Men, Violence, and the Shadow of a Nation: Reframing GBV Through Myth, Psychology, and Social Reality

In recent Movember gatherings, a sentiment echoed in separate circles: the increasingly common refrain, especially on social media, that “Men are trash.”

This phrase reflects collective frustration, yet it also creates an image: men as hollowed-out containers, stripped of value, discarded to rot on society’s margins.

This conversation intensifies in light of President Ramaphosa’s second declaration — at the G20 summit in November 2025 — that Gender Based Violence is a national crisis.

The first declaration in 2019 led to a state-of-crisis framework, yet six years later the statistics have worsened, not improved.

A Nation Under Systemic Pressure

Over the past six years, South Africa has faced declining GDP and rising inflation, worsening service-delivery failures, entrenched corruption and police capture and escalating unemployment.

These forces shape the emotional landscape in which South Africans live. For the poor, a single rand added to bread is significant; meanwhile, ostentatious displays of wealth create a cycle of emotional violence.

Men — regardless of whether they commit harm — absorb these pressures and often suppress the emotions they cannot safely express.

The Numbers and What They Reveal

SAPS recorded crimes against women rising from 202,633 (2023/24) to 203,692 (2024/25).

The HSRC reports that 33.1% of women have experienced physical violence in their lifetime — implying that 33.1% of men have perpetrated it.

These numbers tell us something uncomfortable: GBV is not the behaviour of a monstrous minority; it is interwoven with the psychic life of a significant portion of the population.

Where Is the Inner Life of the Perpetrator?

Target pointing data

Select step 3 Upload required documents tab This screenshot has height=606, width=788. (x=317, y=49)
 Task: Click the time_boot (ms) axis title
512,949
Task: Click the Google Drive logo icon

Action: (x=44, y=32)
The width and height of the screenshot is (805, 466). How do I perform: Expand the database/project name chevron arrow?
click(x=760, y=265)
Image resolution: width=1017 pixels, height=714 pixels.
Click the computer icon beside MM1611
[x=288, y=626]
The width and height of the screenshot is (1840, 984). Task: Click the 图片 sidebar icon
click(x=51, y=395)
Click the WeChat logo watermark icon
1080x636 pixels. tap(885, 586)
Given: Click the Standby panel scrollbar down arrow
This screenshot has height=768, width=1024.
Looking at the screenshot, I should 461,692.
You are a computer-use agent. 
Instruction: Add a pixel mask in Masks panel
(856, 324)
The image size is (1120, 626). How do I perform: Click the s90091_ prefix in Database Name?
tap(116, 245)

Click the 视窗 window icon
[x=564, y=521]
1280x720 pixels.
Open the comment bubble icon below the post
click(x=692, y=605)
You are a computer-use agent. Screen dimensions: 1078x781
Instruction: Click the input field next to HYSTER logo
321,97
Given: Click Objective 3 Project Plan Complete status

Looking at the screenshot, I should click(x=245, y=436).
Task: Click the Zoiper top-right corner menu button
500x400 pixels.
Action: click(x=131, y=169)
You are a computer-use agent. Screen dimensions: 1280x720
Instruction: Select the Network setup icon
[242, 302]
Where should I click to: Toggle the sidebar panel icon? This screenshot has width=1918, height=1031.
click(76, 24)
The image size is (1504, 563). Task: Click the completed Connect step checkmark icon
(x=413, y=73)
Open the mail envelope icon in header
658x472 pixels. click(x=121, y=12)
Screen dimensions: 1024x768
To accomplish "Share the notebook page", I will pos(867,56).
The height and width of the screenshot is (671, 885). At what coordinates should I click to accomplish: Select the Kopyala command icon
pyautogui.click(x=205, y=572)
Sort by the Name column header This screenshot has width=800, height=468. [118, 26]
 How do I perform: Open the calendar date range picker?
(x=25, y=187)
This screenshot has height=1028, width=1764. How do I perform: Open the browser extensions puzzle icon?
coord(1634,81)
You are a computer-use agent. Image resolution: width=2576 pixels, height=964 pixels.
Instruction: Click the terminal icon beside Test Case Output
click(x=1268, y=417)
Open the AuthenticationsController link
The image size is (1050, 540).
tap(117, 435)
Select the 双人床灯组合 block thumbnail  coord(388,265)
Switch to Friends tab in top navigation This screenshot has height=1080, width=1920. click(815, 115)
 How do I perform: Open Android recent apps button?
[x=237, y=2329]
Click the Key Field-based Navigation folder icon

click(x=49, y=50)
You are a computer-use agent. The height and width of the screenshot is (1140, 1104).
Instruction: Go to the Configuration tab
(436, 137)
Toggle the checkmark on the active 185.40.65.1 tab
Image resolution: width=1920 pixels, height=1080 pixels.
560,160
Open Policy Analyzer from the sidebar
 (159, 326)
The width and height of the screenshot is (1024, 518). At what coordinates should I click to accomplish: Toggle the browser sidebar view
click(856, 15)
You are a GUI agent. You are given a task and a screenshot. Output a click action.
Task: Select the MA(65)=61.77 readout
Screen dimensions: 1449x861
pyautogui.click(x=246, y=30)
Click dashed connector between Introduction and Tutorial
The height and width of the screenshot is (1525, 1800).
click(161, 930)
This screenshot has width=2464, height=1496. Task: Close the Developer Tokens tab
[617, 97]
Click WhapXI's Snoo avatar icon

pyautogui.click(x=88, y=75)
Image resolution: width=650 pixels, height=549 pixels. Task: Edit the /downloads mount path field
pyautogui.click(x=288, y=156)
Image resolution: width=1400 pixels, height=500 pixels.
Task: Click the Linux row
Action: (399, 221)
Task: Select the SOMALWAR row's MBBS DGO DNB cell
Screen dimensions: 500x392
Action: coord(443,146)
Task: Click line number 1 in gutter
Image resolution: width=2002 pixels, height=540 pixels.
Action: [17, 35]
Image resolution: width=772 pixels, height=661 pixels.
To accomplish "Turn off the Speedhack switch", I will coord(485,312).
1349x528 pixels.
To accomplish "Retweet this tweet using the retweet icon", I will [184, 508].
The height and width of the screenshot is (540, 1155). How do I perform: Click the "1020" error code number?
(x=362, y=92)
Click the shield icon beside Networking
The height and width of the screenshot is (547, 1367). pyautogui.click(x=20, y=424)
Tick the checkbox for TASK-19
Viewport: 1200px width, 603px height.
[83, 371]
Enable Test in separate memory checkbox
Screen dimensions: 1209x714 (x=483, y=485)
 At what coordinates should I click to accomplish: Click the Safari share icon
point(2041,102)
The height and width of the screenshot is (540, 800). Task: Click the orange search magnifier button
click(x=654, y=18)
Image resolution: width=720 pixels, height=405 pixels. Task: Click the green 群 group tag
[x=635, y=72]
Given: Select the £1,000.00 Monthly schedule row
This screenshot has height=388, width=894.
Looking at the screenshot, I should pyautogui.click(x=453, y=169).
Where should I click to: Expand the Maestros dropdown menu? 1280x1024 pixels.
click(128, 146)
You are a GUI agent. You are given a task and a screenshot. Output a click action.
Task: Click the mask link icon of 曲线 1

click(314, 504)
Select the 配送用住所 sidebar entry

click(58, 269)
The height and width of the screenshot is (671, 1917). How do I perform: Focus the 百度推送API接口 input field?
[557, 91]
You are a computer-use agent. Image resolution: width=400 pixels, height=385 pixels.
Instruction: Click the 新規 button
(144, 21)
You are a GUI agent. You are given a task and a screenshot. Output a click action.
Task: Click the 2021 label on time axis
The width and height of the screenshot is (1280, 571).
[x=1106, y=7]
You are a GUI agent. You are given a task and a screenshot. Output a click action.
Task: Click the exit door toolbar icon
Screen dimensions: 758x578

■ THINGS TO DO
[1] Reproduce the part of the article on men and gender-based violence between "The Numbers and" and "have perpetrated it.", inclusive.
[2] Rewrite the rows between the lines holding "1349x528 pixels." and "point(2041,102)", inclusive, as a JSON list of strings with one string per line. Leave out blank lines.
The article on men and gender-based violence and the rows were taken from unrelated sources.

■ SOLUTIONS BELOW
[1]
The Numbers and What They Reveal

SAPS recorded crimes against women rising from 202,633 (2023/24) to 203,692 (2024/25).

The HSRC reports that 33.1% of women have experienced physical violence in their lifetime — implying that 33.1% of men have perpetrated it.

[2]
[
  "1349x528 pixels.",
  "To accomplish \"Retweet this tweet using the retweet icon\", I will [184, 508].",
  "The height and width of the screenshot is (540, 1155). How do I perform: Click the \"1020\" error code number?",
  "(x=362, y=92)",
  "Click the shield icon beside Networking",
  "The height and width of the screenshot is (547, 1367). pyautogui.click(x=20, y=424)",
  "Tick the checkbox for TASK-19",
  "Viewport: 1200px width, 603px height.",
  "[83, 371]",
  "Enable Test in separate memory checkbox",
  "Screen dimensions: 1209x714 (x=483, y=485)",
  " At what coordinates should I click to accomplish: Click the Safari share icon",
  "point(2041,102)"
]